Figitumumab phase I trial data suggested that bioactive IGF-1 levels may influence treatment sensitivity following the observation of responses in patients treated with figitumumab at doses above 10 mg kg−1 who had a high baseline free fIGF-1 to IGF-binding protein-3 (IGF-BP3) ratio (Karp et al, 2009b). In a phase II, randomised NSCLC trial of first-line paclitaxel/carboplatin (PC) alone or in combination with figitumumab (PCF), the combination resulted in an impressive overall response rate (ORR) of 54% (Karp et al, 2009a). Intriguingly, there was an apparent dose response to figitumumab in both ORR and 12-week PFS in patients with adenocarcinoma and squamous cell carcinoma histology, with the greatest benefit seen with the higher antibody dose of 20 mg kg−1 (78% ORR and 89% 12-week PFS). Moreover, anti-tumour activity was observed in two patients with squamous histology receiving figitumumab monotherapy after PC discontinuation for progression. Despite this, no patient stratification or population enrichment based on histological subtype, IGF-1R tumour expression or circulating fIGF1 levels was pursued in Phase III trials (Jassem et al, 2010).

Several questions remain; deregulation of the IGF signalling axis in NSCLC is supported by findings that increased IGF-1 and low levels of its binding protein IGF-BP3 are associated with an increased risk of lung cancer (Yu et al, 1999; Han et al, 2006). Furthermore, IGF-1R is frequently over-expressed in NSCLC, mediating signalling that results in tumour growth and drug resistance (Morgillo et al, 2007). However, IGF-1-overexpressing transgenic mice with functionally upregulated IGF-1R are predisposed towards increased formation of adenomata but not malignant tumours, whereas preclinical work indicates that IGF-II may instead be the critically important autocrine/paracrine ligand in NSCLC by also signalling via the insulin receptor (IR) (Quinn et al, 1996; Ulanet et al, 2010). It remains to be seen whether treatments targeting both IGF-1R and IR, or both IGF-1 and IGF-II, in NSCLC will yield different results (Olmos et al, 2010a). Nonetheless, we have observed impressive anti-tumour activity of figitumumab in metastatic Ewing's sarcoma as a single agent, with some patients experiencing durable responses up to 3 years, suggesting that targeting IGF-1R alone deserves further evaluation (Olmos et al, 2010b).

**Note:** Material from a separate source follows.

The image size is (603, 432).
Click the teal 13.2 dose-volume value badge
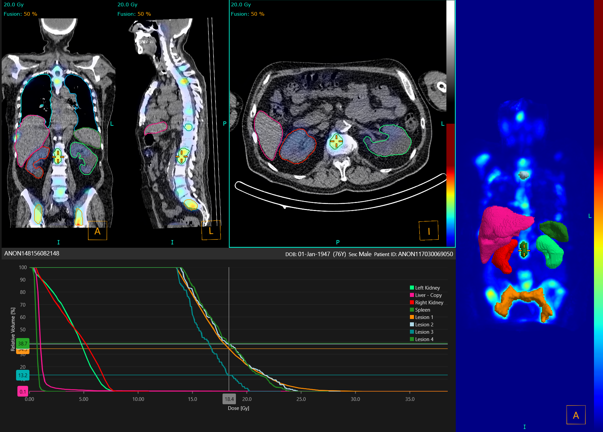pos(23,375)
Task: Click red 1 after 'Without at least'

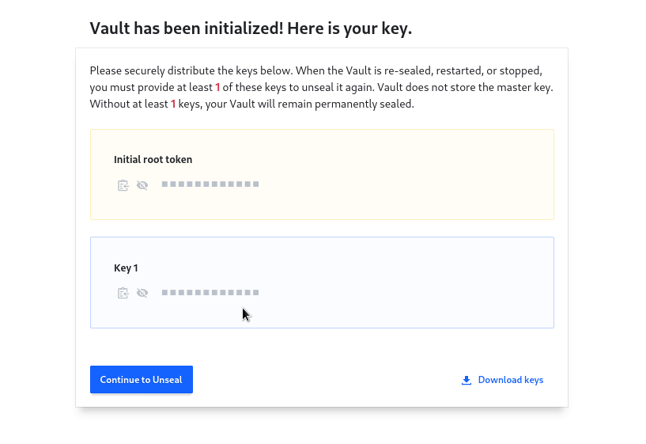Action: 173,104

Finally, several different strategies can be pursued to gain most information from early-phase studies. These include phase I trial expansions, phase II Bayesian adaptive designs where all-comers are initially treated, but patients are then enriched for ‘responding phenotypes’ as in the Biomarker-Integrated Approaches of Targeted Therapy for Lung Cancer Elimination (BATTLE) clinical trial programme, and randomised phase II trials with either a priori selection of patients with or without the presence of the biomarker or, as in this case, a retrospective analysis of putative biomarkers against outcome from treatment. Overall, however, we urgently need to develop smarter trial designs that can accelerate the clinical qualification of putative predictive biomarkers in concert with targeted drug trials to expedite the successful delivery of less costly drug approval and patient benefit. Although the initial and NSCLC trials of figitumumab have been negative, the evaluation of drugs targeting the IGF pathway should continue. We should not throw out the baby with the bathwater.